**Your goal**
Look for the string "left" in the listing below, then copy every line that has it.

**Record excerpts**
-.-.-
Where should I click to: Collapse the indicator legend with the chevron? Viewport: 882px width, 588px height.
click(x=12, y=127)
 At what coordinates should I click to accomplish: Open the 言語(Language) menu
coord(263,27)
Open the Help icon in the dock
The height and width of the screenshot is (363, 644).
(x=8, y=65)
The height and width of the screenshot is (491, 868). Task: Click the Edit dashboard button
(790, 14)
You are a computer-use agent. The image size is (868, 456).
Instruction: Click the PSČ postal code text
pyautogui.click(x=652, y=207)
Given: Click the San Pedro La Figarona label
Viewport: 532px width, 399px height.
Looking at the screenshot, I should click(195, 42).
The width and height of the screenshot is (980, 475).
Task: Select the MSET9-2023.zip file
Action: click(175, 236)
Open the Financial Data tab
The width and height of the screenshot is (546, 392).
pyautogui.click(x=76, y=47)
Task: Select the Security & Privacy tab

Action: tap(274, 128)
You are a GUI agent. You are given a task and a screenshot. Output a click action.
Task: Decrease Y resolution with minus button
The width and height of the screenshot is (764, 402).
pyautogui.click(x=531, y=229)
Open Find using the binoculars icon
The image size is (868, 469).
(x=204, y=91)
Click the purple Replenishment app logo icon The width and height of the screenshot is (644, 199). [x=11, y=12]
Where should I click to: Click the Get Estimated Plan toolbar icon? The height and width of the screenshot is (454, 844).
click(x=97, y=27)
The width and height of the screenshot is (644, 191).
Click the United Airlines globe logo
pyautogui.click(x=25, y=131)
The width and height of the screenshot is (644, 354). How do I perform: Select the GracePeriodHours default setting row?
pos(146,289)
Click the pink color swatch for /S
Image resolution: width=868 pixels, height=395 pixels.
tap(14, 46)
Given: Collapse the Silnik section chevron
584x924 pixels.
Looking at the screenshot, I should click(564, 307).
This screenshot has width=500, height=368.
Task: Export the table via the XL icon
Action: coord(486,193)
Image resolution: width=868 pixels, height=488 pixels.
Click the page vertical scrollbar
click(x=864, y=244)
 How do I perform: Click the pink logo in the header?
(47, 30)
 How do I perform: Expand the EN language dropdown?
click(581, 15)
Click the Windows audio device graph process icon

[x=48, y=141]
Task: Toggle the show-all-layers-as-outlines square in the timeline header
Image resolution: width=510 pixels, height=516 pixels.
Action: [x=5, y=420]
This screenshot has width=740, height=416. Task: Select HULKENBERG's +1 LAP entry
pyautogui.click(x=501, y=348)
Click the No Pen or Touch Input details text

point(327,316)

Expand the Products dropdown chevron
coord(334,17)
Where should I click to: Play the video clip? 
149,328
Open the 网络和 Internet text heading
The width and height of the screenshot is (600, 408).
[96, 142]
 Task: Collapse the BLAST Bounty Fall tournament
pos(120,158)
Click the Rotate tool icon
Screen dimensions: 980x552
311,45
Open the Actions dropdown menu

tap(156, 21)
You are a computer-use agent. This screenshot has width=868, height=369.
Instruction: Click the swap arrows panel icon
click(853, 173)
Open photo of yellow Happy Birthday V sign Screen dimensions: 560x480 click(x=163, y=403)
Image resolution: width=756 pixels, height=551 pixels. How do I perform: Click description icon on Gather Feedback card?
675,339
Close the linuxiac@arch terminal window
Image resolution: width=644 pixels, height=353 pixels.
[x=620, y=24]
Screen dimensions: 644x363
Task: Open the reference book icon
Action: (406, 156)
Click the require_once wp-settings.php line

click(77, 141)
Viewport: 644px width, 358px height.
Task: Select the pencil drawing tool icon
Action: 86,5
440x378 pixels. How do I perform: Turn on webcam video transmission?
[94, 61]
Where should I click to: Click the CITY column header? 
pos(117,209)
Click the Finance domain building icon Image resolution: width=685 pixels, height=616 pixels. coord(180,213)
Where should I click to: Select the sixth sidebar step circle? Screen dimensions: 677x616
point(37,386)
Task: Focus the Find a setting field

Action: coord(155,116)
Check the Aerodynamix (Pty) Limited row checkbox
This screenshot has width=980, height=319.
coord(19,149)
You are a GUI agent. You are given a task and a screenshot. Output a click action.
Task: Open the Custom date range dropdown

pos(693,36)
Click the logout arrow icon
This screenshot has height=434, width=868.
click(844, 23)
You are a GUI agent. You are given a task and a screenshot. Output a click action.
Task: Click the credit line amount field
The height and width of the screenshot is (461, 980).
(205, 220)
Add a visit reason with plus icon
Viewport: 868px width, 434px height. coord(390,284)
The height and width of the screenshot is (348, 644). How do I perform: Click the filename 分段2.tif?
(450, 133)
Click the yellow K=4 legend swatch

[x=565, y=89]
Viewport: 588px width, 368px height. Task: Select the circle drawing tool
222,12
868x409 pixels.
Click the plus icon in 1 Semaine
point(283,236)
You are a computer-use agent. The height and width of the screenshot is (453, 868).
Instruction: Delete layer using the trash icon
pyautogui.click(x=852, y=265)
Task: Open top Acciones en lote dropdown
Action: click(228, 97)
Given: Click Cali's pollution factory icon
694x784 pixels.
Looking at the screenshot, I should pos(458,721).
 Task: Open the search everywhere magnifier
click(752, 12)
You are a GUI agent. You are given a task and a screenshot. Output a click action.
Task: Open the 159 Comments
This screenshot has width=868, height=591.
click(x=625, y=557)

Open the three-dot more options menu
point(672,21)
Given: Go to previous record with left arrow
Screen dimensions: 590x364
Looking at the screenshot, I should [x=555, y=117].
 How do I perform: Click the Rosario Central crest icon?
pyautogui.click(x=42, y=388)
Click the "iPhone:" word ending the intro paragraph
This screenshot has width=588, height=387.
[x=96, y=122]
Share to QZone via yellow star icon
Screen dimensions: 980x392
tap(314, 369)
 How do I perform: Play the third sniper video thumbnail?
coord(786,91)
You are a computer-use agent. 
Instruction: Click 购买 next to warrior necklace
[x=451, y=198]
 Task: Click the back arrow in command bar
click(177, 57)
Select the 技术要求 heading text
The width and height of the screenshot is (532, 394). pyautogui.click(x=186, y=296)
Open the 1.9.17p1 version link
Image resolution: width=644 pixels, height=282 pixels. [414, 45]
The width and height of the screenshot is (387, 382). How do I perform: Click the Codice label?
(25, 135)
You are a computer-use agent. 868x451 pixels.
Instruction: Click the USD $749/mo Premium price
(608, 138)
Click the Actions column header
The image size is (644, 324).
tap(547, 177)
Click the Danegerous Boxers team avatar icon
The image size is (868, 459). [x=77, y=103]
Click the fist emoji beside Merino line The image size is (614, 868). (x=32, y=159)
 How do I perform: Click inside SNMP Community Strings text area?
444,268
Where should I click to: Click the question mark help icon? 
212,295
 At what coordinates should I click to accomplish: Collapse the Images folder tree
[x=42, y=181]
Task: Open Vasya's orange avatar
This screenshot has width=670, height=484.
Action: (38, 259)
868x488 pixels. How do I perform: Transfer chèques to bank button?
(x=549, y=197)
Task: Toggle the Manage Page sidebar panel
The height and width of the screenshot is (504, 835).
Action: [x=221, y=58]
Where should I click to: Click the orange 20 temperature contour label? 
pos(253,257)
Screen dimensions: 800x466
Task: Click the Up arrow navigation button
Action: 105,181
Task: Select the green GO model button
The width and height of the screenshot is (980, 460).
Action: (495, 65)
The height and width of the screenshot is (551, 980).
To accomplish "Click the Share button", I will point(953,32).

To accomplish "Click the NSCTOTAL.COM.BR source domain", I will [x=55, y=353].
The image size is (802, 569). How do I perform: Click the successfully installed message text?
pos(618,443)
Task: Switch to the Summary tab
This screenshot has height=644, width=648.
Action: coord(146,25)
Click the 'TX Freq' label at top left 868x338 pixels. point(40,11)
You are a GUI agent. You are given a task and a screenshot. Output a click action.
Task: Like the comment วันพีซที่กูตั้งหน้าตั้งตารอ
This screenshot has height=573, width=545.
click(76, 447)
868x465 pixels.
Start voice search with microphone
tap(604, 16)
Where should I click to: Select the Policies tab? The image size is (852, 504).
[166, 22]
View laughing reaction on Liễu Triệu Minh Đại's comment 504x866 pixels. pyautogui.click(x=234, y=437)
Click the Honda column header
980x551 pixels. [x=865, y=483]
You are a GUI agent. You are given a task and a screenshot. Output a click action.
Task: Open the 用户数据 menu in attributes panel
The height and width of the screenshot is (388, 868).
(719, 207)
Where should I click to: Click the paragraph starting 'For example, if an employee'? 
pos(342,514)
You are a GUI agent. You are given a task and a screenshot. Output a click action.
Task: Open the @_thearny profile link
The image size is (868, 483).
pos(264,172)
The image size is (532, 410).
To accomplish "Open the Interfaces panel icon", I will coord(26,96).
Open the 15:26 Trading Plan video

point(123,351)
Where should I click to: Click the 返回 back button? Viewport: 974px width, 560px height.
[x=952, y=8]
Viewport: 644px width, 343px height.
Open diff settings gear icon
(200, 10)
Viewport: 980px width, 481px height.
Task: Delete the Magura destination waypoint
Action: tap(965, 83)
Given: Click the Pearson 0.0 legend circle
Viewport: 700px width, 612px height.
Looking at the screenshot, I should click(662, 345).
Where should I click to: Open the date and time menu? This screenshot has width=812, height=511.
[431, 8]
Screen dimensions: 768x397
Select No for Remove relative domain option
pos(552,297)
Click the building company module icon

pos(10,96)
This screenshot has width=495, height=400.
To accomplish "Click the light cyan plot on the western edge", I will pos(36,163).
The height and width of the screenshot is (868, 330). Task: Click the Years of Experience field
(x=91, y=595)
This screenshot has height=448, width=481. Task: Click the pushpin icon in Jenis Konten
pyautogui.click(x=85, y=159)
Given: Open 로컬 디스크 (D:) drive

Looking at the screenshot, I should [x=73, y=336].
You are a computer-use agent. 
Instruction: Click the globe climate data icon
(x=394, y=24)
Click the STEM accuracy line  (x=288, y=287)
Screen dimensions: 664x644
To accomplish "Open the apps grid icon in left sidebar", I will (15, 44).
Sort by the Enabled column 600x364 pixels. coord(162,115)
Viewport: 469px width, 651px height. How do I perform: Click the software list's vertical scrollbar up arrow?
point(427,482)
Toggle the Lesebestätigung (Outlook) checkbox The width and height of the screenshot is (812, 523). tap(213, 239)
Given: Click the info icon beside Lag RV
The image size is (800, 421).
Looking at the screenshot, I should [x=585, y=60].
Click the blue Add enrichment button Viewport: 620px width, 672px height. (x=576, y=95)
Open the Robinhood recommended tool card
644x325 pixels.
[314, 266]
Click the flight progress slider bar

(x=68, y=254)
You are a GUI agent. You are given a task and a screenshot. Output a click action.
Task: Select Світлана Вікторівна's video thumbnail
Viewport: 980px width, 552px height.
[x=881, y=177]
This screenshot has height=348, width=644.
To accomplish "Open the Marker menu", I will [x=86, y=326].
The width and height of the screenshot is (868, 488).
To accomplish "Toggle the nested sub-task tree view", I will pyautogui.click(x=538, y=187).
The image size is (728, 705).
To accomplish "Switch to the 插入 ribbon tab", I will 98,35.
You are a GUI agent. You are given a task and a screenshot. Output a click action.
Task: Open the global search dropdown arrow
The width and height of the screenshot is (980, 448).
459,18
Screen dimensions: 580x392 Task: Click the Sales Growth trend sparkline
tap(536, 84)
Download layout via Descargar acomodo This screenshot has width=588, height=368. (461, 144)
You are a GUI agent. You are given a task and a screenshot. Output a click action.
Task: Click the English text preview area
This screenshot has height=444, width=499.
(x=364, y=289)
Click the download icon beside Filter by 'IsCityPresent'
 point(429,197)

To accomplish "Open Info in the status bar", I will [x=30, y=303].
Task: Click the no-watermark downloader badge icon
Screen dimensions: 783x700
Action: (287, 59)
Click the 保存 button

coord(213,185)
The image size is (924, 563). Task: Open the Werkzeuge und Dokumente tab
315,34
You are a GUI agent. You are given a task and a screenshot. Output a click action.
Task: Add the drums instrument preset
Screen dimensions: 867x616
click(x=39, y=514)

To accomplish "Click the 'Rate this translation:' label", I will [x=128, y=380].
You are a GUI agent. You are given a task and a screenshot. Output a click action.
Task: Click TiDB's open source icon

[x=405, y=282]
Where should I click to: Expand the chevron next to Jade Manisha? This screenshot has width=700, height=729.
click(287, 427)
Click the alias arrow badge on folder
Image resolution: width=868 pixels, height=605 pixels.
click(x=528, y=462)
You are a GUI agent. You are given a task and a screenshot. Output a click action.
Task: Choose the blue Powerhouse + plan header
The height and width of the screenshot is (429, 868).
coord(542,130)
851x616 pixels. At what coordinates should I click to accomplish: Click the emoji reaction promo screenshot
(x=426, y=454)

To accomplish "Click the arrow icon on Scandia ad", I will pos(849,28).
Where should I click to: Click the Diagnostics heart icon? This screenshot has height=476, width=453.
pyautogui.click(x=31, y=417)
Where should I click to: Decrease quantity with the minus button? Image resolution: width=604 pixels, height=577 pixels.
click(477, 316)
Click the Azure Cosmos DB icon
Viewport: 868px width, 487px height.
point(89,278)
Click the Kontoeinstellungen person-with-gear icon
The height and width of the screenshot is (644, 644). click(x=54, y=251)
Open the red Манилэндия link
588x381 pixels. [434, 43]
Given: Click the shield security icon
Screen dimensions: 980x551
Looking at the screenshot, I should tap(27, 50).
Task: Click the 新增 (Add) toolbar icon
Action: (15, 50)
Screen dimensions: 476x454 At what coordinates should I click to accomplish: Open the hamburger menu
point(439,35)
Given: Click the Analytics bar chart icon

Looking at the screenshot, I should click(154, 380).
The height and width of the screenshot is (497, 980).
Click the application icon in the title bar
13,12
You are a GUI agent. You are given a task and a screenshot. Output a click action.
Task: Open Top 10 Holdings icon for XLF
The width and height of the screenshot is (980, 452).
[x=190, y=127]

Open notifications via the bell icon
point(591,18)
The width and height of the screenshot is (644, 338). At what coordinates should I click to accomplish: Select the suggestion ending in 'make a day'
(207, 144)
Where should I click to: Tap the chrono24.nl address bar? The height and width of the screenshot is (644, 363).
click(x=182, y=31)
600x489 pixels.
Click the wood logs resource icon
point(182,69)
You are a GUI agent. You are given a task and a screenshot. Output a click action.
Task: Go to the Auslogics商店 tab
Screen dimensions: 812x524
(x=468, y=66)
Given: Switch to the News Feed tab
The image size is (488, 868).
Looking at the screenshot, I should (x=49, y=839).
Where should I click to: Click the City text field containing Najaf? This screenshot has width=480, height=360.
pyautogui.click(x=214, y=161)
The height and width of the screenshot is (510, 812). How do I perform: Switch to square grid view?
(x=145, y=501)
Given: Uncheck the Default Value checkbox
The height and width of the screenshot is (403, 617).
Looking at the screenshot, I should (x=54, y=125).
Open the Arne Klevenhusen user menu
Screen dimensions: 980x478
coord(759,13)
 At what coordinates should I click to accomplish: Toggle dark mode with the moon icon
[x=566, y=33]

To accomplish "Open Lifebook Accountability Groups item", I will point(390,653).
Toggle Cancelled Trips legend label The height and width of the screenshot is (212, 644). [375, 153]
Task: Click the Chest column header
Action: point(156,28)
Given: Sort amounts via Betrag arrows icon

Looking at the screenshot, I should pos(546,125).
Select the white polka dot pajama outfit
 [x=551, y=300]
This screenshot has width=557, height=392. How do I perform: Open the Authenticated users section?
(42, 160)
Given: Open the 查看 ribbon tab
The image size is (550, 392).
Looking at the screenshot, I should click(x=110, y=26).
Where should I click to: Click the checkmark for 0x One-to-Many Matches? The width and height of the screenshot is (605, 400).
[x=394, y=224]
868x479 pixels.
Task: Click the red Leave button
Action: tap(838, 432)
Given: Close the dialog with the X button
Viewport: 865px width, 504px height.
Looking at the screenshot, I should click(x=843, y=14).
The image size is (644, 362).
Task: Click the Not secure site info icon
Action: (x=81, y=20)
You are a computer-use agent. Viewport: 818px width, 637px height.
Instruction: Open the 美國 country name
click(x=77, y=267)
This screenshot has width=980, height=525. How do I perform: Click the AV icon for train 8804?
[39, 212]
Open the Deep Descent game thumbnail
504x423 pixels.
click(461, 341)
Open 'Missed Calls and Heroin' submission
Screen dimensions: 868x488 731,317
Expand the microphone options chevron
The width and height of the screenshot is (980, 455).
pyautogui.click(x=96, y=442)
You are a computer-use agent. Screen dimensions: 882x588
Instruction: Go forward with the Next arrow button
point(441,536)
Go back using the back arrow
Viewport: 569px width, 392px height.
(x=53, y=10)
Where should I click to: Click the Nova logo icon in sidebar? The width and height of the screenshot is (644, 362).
-.-.-
**Response box**
Given: Go to previous record with left arrow
Click the 'TX Freq' label at top left 868x338 pixels. point(40,11)
To accomplish "Open the apps grid icon in left sidebar", I will (15, 44).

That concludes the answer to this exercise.